La combustion des déchets de vêtements peut libérer des substances toxiques pour l'homme si les conditions de combustion ne sont pas soigneusement gérées, et les cendres peuvent également contenir des niveaux élevés de polluants, selon une étude interne réalisée en 2020 par le Programme des Nations unies pour le développement, qui a mesuré les émissions des incinérateurs des usines de vêtements au Cambodge qui brûlent les déchets de vêtements, et qui a été consultée par Reuters.

Le rapport indique que ces substances toxiques comprennent des dioxines, qui peuvent provoquer des cancers.
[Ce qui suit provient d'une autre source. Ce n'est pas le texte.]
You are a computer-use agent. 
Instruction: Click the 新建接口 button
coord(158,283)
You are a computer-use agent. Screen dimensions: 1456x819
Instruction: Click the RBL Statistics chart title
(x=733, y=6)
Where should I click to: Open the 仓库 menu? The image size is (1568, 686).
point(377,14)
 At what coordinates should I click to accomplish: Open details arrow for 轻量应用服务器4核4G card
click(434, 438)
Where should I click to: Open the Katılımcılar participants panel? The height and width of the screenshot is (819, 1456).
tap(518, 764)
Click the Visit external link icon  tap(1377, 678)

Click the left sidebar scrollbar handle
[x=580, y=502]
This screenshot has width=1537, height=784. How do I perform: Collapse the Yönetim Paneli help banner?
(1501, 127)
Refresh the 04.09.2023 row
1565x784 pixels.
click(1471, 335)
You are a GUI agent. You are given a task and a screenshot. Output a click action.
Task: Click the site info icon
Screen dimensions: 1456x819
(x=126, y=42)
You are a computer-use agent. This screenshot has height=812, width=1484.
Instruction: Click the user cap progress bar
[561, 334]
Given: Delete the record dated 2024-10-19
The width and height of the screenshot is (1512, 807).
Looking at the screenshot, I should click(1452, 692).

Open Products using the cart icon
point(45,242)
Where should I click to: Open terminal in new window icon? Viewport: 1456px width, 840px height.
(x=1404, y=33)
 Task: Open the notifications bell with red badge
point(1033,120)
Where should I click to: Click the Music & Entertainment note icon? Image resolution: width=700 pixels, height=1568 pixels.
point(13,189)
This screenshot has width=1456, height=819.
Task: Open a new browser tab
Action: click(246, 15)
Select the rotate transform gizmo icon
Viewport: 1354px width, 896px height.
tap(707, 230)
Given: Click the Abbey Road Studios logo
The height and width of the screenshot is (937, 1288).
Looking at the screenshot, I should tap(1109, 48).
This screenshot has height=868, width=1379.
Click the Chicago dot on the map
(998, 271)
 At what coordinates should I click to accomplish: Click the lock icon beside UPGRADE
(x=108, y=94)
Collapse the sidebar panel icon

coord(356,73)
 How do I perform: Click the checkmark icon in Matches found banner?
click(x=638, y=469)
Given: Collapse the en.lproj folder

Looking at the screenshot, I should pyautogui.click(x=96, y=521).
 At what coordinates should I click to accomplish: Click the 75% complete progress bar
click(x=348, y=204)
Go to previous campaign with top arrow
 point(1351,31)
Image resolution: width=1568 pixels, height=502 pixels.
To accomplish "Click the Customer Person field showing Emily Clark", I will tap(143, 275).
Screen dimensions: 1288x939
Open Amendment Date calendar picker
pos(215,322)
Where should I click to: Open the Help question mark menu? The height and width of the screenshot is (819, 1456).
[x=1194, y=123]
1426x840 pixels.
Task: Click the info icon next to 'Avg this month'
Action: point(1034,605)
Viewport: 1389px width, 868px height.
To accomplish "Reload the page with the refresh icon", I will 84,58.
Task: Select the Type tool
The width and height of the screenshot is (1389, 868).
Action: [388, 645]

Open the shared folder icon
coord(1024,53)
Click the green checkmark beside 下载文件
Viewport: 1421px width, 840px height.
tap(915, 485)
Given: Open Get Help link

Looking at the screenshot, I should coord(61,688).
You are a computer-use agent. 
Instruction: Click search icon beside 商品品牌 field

Le PNUD n'a pas répondu à une demande de commentaire sur le rapport.

Selon un autre rapport publié en 2018 par des universitaires britanniques de Royal Holloway, Université de Londres, les déchets de vêtements contiennent souvent des produits chimiques toxiques, notamment de l'eau de Javel, du formaldéhyde et de l'ammoniac, ainsi que des métaux lourds, du PVC et des résines utilisées dans les processus de teinture et d'impression. Selon le rapport britannique, les ouvriers de l'usine de briques font régulièrement état de migraines, de saignements de nez et d'autres maladies.

Adidas, Disney, Reebok, Lululemon…

Les marques citées dans le rapport de la LICADHO sont : Adidas, C&A, LPP's Cropp and Sinsay, Walt Disney, The Gap, Old Navy, Athleta, Karbon, Kiabi, Lululemon Athletica, Lidl Stiftung & Co's Lupilu, No Boundaries (Walmart), Primark (Associated British Foods), Reebok, Sweaty Betty, Tilley Endurables, Under Armour et Venus Fashion.

LPP a déclaré qu'elle ignorait que ses déchets textiles étaient brûlés dans des fours à briques et qu'elle avait contacté ses agents chargés de passer les commandes au Cambodge. LPP a indiqué qu'elle prévoyait une journée de sensibilisation début 2024 pour ses agents et usines au Cambodge, avec un accent particulier sur la gestion des déchets.

Primark, qui s'approvisionne auprès de 20 usines au Cambodge, a déclaré qu'elle enquêtait sur la question. Sweaty Betty n'a pas commenté les résultats spécifiques, mais a déclaré travailler en étroite collaboration avec ses fournisseurs pour garantir le respect total de son code de conduite environnemental.

C&A a déclaré qu'elle se conformait aux lois et réglementations locales et qu'elle contrôlait ses fournisseurs au moyen d'évaluations par des tiers et de visites de suivi effectuées par son propre personnel local. L'entreprise a déclaré qu'elle enquêtait immédiatement sur toute irrégularité.

La société Tilley Endurables s'est déclarée "très préoccupée" par les conclusions de l'enquête et ne travaille qu'avec des usines ayant fait l'objet d'un audit. Tilley a déclaré que l'usine qui produisait ses articles avait été auditée par World Responsible Accredited Production (WRAP) et qu'elle s'était engagée à assurer une gestion appropriée des déchets sur la base des lois locales et des normes internationalement reconnues. Tilley a poursuivi son enquête et a découvert que l'usine faisait appel à une société d'enlèvement des déchets agréée par le ministère cambodgien de l'environnement et qu'elle ne savait pas ce qu'il advenait des déchets une fois qu'ils étaient collectés.